Q – We have a 4.2% mortgage that will be up for renewal next January, with a principal balance at that time of about $23,000. Meanwhile, in August I will be receiving about $70,000 from a maturing insurance policy in Britain.
 
Our instinct is to bring the money to Canada, pay off the mortgage, and maximize our RRSP contributions for 2002, leaving us with an additional $30,000 to invest towards retirement. How do you suggest we invest the $30,000 (I’m 49, hope to retire at 60, and already have about $200,000 in RRSPs).
 
Or is there a better way to use the whole $70,000? – L.D.

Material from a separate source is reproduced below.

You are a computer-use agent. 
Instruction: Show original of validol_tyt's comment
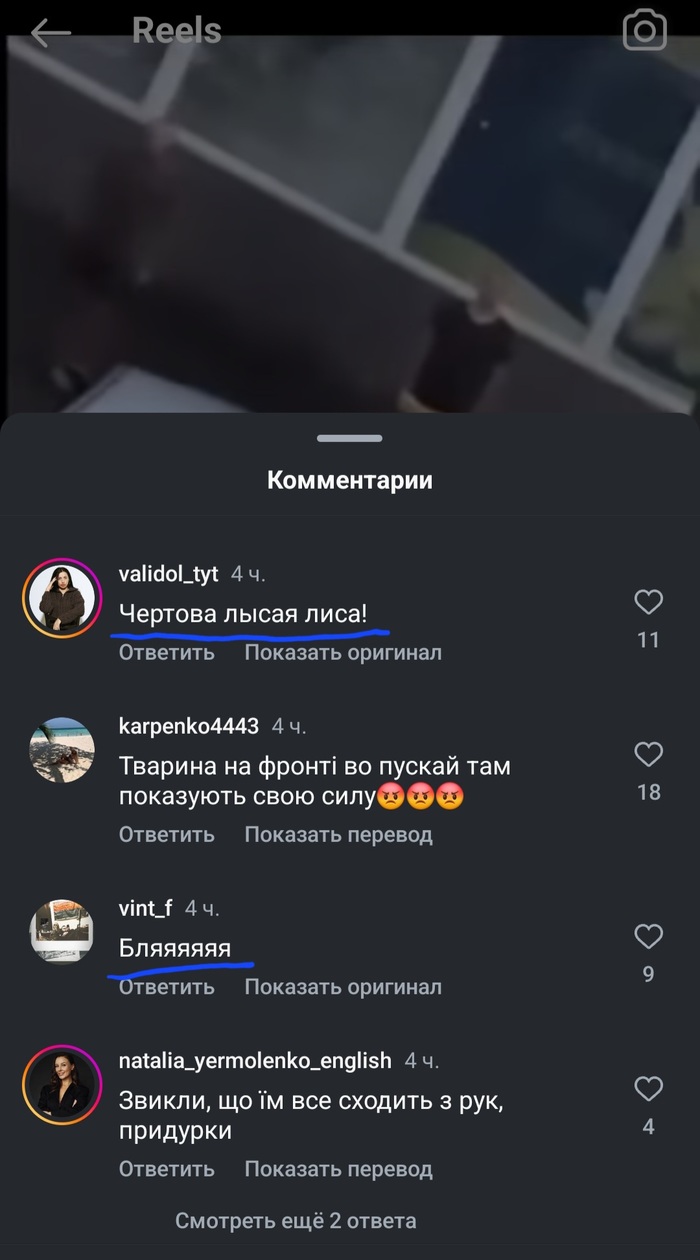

A – Although the interest rate on your mortgage is low right now, the probability is that it will be higher when it comes up for renewal in January because of rising interest rates. Since mortgage interest is not tax deductible, the full cost is an out-of-pocket expense for you. Let’s assume it renews at 5%. The question you have to ask is whether you can invest the money anywhere else, safely, and receive a 5% after-tax return. The answer is probably “no”, which makes paying off the mortgage a good option unless you e carrying higher-interest debt that should take priority (e.g. a credit card balance).


Maxxing the 2002 RRSP contributions is a good idea. With the remaining $30,000, why not put enough aside so that you can make your 2003 contributions in January? That will get the money working in a tax sheltered plan right away.


If there is anything left after all this, you should discuss the options with your financial advisor in the context of your other assets and your goals. – G.P.